Paper No. 229-11
Presentation Time: 10:55 AM
RARE HERBIVOROUS DINOSAUR COPROLITES AND WHAT THEY CAN TELL US ABOUT THE ROLE OF BACTERIA IN FOSSILIZATION AND CARBONATE PRECIPITATION
Microbial effects on mineral precipitation have occurred widely in modern and ancient systems. However, because of the small size and poor preservation potential of bacteria, identifying their presence and influences on mineralization in the rock record is challenging. To address these issues, we have examined herbivorous dinosaur coprolites from the Upper Cretaceous Two Medicine Formation of Montana, using scanning electron microscopy (SEM) based-energy dispersive x-ray spectroscopy (EDS) and electron backscatter diffraction (EBSD) techniques. Coprolites offer good opportunities to address these questions as feces are full of bacteria which are likely involved in fossilization. Herbivore and carnivore feces differ in their microflora, amount of undigested material, heterogeneity, and chemical composition. These differences may affect fossilization and diagenesis. Moreover, herbivore coprolites are rare and less well studied than carnivore coprolites. The calcareous samples are comprised of permineralized woody tissue suspended in a micritic matrix and have undergone minimal compaction and recrystallization. The wood fragments in the coprolites have dark organics concentrated in the tracheid cell lumens and the organic-rich contents appear to be protected within the cell lumens from later stages of diagenesis.
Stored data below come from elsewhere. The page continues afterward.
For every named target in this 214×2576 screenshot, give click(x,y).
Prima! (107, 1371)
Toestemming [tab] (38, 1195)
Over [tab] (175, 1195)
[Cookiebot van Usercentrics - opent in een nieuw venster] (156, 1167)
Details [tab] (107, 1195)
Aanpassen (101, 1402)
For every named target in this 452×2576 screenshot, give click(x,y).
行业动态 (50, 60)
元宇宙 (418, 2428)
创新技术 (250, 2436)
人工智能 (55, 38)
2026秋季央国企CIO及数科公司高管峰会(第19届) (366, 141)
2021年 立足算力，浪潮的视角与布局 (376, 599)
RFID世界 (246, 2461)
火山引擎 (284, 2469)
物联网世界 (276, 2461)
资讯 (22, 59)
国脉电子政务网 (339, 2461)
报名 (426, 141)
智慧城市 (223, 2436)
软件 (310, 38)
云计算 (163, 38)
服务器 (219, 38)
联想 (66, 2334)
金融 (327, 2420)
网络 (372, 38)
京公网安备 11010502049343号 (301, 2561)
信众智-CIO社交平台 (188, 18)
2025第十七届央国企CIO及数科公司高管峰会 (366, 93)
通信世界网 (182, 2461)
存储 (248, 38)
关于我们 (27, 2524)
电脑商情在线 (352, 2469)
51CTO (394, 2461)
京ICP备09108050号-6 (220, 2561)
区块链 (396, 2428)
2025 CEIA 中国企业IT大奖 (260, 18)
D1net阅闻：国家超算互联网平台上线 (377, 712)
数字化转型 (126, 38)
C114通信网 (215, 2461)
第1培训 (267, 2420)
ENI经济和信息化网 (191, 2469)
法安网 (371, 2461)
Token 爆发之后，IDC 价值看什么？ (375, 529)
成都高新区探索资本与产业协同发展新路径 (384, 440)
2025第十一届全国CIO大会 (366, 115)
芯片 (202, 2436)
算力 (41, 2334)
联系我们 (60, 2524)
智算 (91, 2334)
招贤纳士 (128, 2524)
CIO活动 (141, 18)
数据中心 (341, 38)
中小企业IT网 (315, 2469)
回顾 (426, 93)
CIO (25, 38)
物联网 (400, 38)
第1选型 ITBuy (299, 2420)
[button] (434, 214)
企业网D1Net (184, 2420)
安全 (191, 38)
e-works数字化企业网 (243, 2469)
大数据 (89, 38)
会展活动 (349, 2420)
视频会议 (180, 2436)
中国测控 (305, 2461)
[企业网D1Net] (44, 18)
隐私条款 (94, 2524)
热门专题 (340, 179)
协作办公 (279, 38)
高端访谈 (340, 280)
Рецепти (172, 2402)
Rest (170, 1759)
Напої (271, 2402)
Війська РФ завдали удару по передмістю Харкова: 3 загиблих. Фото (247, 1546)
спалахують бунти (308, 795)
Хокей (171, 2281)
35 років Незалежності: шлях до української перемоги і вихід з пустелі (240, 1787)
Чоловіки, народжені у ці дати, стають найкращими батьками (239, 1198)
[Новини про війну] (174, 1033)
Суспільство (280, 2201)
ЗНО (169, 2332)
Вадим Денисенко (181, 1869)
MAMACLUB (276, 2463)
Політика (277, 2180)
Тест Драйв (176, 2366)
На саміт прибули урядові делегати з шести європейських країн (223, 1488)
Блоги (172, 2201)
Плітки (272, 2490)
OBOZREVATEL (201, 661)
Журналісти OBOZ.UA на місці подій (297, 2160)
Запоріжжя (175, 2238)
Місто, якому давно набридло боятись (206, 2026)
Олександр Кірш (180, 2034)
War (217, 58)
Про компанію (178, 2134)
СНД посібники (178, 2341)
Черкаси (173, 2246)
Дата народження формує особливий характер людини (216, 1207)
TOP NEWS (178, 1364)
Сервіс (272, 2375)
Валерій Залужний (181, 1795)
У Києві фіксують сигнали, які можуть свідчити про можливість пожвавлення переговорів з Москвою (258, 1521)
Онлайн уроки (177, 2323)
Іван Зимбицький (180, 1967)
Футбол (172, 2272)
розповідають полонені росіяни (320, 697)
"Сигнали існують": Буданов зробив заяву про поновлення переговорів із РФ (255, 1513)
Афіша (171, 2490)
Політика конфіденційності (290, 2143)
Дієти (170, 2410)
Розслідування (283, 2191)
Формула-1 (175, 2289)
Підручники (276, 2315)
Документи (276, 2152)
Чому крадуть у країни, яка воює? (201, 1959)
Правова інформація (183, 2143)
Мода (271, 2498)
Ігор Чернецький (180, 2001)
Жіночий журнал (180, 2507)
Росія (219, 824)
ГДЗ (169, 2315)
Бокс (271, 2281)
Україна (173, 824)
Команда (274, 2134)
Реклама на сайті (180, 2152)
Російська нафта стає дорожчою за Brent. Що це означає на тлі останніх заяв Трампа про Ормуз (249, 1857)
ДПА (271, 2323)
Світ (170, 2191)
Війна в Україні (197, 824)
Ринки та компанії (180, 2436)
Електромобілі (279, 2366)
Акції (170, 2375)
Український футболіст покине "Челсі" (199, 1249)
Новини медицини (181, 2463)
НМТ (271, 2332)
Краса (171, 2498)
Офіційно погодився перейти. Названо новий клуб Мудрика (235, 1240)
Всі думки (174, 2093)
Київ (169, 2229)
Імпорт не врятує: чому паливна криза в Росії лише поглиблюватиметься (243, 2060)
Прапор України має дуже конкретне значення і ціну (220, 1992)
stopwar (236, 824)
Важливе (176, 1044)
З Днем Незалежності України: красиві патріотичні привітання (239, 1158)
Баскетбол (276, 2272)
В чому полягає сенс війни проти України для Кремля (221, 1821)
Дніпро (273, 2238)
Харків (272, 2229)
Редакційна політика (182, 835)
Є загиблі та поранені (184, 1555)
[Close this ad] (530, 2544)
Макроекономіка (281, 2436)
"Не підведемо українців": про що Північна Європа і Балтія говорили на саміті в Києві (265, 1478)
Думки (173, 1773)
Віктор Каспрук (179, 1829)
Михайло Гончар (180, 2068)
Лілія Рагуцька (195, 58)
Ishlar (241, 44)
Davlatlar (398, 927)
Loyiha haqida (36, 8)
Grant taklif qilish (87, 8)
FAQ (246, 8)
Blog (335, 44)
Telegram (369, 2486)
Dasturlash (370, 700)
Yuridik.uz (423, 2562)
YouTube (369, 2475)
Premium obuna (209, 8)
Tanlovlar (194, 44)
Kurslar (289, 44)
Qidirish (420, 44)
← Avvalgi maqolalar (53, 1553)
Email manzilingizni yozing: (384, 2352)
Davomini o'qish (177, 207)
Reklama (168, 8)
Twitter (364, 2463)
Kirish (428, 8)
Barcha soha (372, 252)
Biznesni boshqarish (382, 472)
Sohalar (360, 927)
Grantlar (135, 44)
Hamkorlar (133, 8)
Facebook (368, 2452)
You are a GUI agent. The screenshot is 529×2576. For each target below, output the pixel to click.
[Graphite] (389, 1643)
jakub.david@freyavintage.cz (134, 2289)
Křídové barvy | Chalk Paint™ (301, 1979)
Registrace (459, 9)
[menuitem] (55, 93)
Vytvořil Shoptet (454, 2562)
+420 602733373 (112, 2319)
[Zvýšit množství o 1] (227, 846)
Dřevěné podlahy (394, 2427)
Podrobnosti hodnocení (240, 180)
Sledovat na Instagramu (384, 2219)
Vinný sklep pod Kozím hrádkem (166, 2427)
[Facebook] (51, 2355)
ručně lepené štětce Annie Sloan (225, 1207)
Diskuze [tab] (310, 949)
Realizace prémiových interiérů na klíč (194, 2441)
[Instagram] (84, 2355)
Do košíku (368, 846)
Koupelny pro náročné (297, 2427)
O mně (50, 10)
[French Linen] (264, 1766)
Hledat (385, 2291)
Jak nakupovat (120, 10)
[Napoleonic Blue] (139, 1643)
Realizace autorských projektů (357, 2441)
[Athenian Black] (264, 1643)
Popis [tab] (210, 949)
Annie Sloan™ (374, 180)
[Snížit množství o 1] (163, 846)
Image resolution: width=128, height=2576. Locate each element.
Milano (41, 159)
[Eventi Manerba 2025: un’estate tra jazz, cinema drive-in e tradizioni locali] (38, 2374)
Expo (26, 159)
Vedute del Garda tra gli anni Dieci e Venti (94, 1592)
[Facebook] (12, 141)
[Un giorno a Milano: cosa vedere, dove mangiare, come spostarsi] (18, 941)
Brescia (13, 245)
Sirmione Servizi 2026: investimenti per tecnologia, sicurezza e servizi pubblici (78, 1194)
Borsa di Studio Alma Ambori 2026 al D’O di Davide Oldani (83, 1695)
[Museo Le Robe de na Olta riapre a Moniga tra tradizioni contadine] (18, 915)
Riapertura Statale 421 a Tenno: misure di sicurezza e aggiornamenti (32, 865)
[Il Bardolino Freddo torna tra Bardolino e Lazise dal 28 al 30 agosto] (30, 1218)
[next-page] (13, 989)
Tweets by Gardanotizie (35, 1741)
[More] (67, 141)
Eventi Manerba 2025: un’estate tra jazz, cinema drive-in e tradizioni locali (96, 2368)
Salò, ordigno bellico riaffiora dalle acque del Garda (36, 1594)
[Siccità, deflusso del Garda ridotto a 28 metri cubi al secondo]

Interestingly, these dark colored cell lumens contain micron to submicron sized voids in the calcareous groundmass which may represent molds of the original bacterial structures. The higher organic content of the cell lumens correlates with greater variation in crystal orientation shown by EBSD data. Preliminary analyses reveal differences in crystal orientation between cell lumens and cell walls in coprolitic wood. Conversely, tracheid cells in non-coprolitic wood from the same location shows more homogenous crystal orientation in both cell walls and lumens, and across adjacent tracheids. We hypothesize that the dark color inside the coprolitic wood cells reflects complex organics derived from dietary residues and the gut microflora of the fecal producers. As such we infer that differences in the abundance and diversity of bacterial communities of the coprolitic versus non-coprolitic wood may be manifested in differences in the crystallization of the wood cells.